Hoje, já é possível determinar a maior eficiência de alguns medicamentos num determinado grupo populacional. Mas até onde você determina esses limites? Onde começa uma e termina outra raça? Se conseguirmos determinar esses limites, eu sou favorável à divisão medicamentosa por diferentes populações.

No Brasil isso é mais difícil, pois somos um país muito miscigenado. Não há como determinar quem é negro ou não. A nossa solução talvez seja desenvolver medicamentos que tenham maior eficácia entre a raça brasileira como um todo. Até porque, os negros dos Estados Unidos, não são os mesmo negros do Brasil, possuem origens e cargas genéticas diferentes. E em função disso, um medicamento eficaz por lá, pode não ter o mesmo efeito aqui. Apenas algumas populações radicadas na Europa e Ásia podem ser consideradas relativamente homogêneas.
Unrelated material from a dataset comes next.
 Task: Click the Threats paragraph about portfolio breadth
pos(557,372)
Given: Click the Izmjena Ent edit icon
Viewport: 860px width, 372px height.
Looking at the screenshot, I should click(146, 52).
O objetivo não é a segregação, mas tratar pessoas da melhor forma. A genética interage com a farmácia e a medicina, em virtude das freqüentes alterações de genes. O mapeamento dos possíveis genes problemáticos em determinados grupos pode permitir o diagnóstico individual, assim como ocorre com a Nutrição, e tratar a pessoa de acordo com a sua constituição genética. E uma tentativa de individualizar para se ter um tratamento mais eficaz."

"O que significa raça? Grupos de populações humanas que têm características comuns. Um gene existe em várias formas e sua freqüência varia entre as populações, isso é o que chamamos de polimorfismo genético.
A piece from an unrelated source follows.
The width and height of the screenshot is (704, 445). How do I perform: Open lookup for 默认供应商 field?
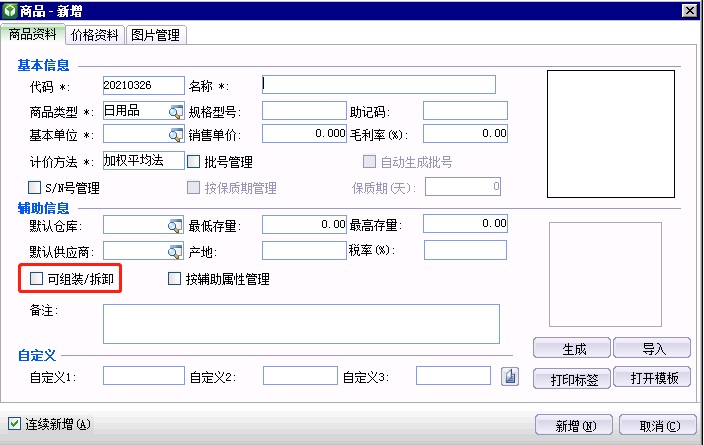[x=176, y=250]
Os remédios agem em cima de uma proteína específica, que varia de pessoa pra pessoa conforme os seus polimorfismos. É uma questão de probabilidade.
Em geral, membros de uma mesma população têm freqüências mais ou menos comuns, mas que também existem em outras populações. Os geneticistas chamam de população um grupo de pessoas geneticamente relacionadas. Raça não é um conceito genético.

Cada indivíduo possui vários polimorfismos, mas o que distingue uma população da outra é uma quantidade mínima dessas variações. As vezes, essa pequena variabilidade pode ser importante do ponto de vista médico. Mas a variação de polimorfismos é igual em todo o mundo.

Sobre o novo medicamento que está sendo tratado como exclusivo para negros nos Estados Unidos, é voltado para uma população específica deste país. Talvez não apresente o mesmo efeito em negros de outros lugares do mundo. Essa idéia de estratificação social a partir da genética é uma reação de quem não entende o que a genética está dizendo.

A farmacogenética é uma coisa individual. Por enquanto, como é muito caro testar em todos, fazemos remédios com maior chance de funcionar em todos os integrantes de um grupo. Começamos individualizando grupos, mas vamos terminar com o tratamento personalizado mesmo."